We approach cover song identification using a novel time-series representation of audio based on the 2DFT. The audio is represented as a sequence of magnitude 2D Fourier Transforms (2DFT). This representation is robust to key changes, timbral changes, and small local tempo deviations. We look at cross-similarity between these time-series, and extract a distance measure that is invariant to music structure changes. Our approach is state-of-the-art on a recent cover song dataset, and expands on previous work using the 2DFT for music representation and work on live song recognition.
Audealize is a new way of looking at audio production tools. Instead of the traditional complex interfaces consisting of knobs with hard-to-understand labels, Audealize provides a semantic interface. Simply describe the type of sound you're looking for in the search boxes, or click and drag around the maps to find new effects.
Audio source separation is the isolation of sound producing sources in an audio scene (e.g. isolating a horn section in a big band).

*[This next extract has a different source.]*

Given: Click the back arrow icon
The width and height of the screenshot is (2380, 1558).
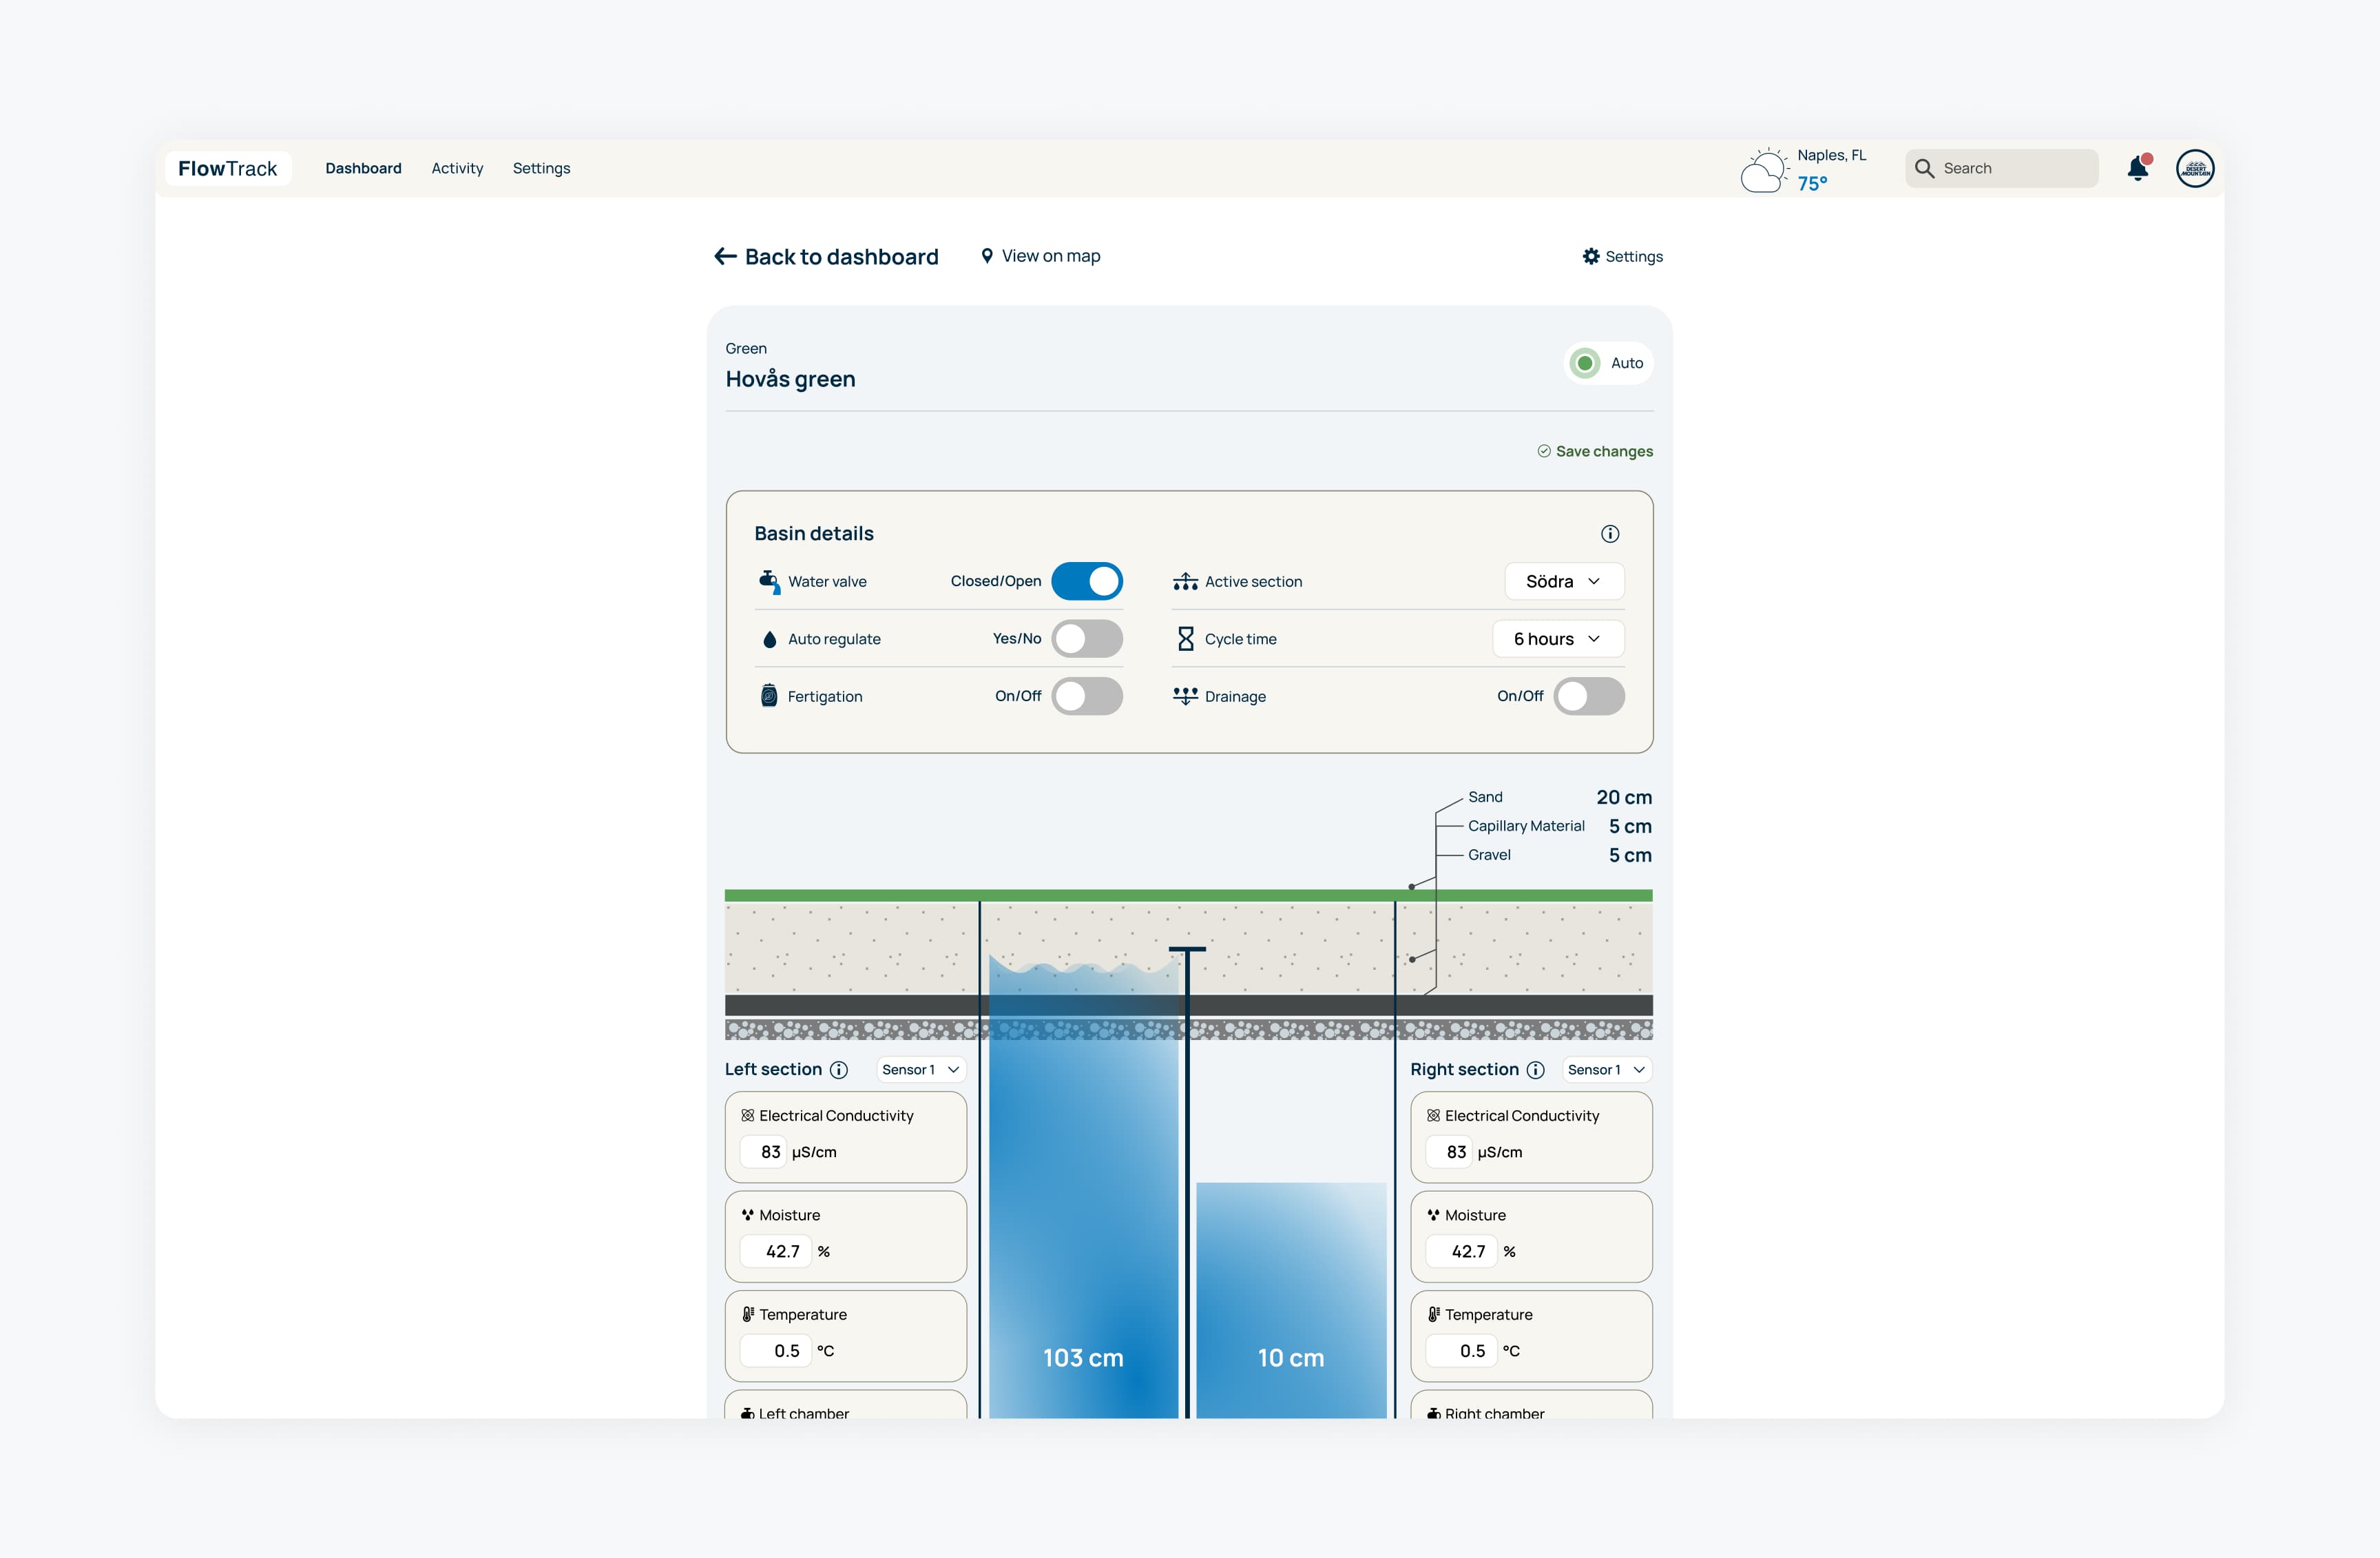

Nonnegative Matrix Factorization (NMF) is a popular source separation method. It learns a dictionary of spectral templates from the audio. Separation via NMF needs external guidance to group spectral templates by source.
SocialReverb is a task designed to collect words that people use to describe reverberation. In collecting this vocabulary, we can map words people use to describe audio to actual tools that can manipulate the audio. Using that knowledge, we can develop tools that allow laymen to manipulate audio just by describing it.
ClapIR is an application that allows users to measure the acoustic properties of rooms quickly and easily. From a simple recording of a clap, or other loud noise, the app calculates reverberation time, decay curve, frequency decay, frequency response, and impulse spectra.